• **Work to complete**
All of the entries are to be returned word for word.

• **Entries shown**

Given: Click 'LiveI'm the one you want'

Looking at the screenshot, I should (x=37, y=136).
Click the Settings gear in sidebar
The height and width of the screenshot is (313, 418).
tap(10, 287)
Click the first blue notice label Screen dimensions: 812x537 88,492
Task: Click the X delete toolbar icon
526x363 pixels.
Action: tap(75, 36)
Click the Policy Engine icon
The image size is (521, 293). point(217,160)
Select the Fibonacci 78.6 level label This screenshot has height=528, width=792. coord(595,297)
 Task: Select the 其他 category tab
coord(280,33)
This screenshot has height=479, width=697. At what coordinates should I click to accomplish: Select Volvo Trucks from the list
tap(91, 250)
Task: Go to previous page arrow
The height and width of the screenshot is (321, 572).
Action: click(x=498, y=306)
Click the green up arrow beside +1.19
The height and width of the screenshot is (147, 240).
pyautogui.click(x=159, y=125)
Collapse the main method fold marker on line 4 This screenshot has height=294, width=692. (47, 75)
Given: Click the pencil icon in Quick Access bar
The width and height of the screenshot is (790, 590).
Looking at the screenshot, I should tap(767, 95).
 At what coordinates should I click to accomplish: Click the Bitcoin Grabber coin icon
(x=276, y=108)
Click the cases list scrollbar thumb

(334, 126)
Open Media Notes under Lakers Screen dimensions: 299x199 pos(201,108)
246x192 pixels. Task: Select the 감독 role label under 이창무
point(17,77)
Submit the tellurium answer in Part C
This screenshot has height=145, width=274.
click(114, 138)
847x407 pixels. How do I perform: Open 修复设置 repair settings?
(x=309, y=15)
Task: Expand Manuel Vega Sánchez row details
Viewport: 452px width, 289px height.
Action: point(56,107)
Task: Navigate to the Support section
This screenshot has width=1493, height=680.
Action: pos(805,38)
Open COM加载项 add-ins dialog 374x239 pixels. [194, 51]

• **The answer**
Given: Click 'LiveI'm the one you want'

Looking at the screenshot, I should (x=37, y=136).
Click the Settings gear in sidebar
The height and width of the screenshot is (313, 418).
tap(10, 287)
Click the first blue notice label Screen dimensions: 812x537 88,492
Task: Click the X delete toolbar icon
526x363 pixels.
Action: tap(75, 36)
Click the Policy Engine icon
The image size is (521, 293). point(217,160)
Select the Fibonacci 78.6 level label This screenshot has height=528, width=792. coord(595,297)
 Task: Select the 其他 category tab
coord(280,33)
This screenshot has height=479, width=697. At what coordinates should I click to accomplish: Select Volvo Trucks from the list
tap(91, 250)
Task: Go to previous page arrow
The height and width of the screenshot is (321, 572).
Action: click(x=498, y=306)
Click the green up arrow beside +1.19
The height and width of the screenshot is (147, 240).
pyautogui.click(x=159, y=125)
Collapse the main method fold marker on line 4 This screenshot has height=294, width=692. (47, 75)
Given: Click the pencil icon in Quick Access bar
The width and height of the screenshot is (790, 590).
Looking at the screenshot, I should tap(767, 95).
 At what coordinates should I click to accomplish: Click the Bitcoin Grabber coin icon
(x=276, y=108)
Click the cases list scrollbar thumb

(334, 126)
Open Media Notes under Lakers Screen dimensions: 299x199 pos(201,108)
246x192 pixels. Task: Select the 감독 role label under 이창무
point(17,77)
Submit the tellurium answer in Part C
This screenshot has height=145, width=274.
click(114, 138)
847x407 pixels. How do I perform: Open 修复设置 repair settings?
(x=309, y=15)
Task: Expand Manuel Vega Sánchez row details
Viewport: 452px width, 289px height.
Action: point(56,107)
Task: Navigate to the Support section
This screenshot has width=1493, height=680.
Action: pos(805,38)
Open COM加载项 add-ins dialog 374x239 pixels. [194, 51]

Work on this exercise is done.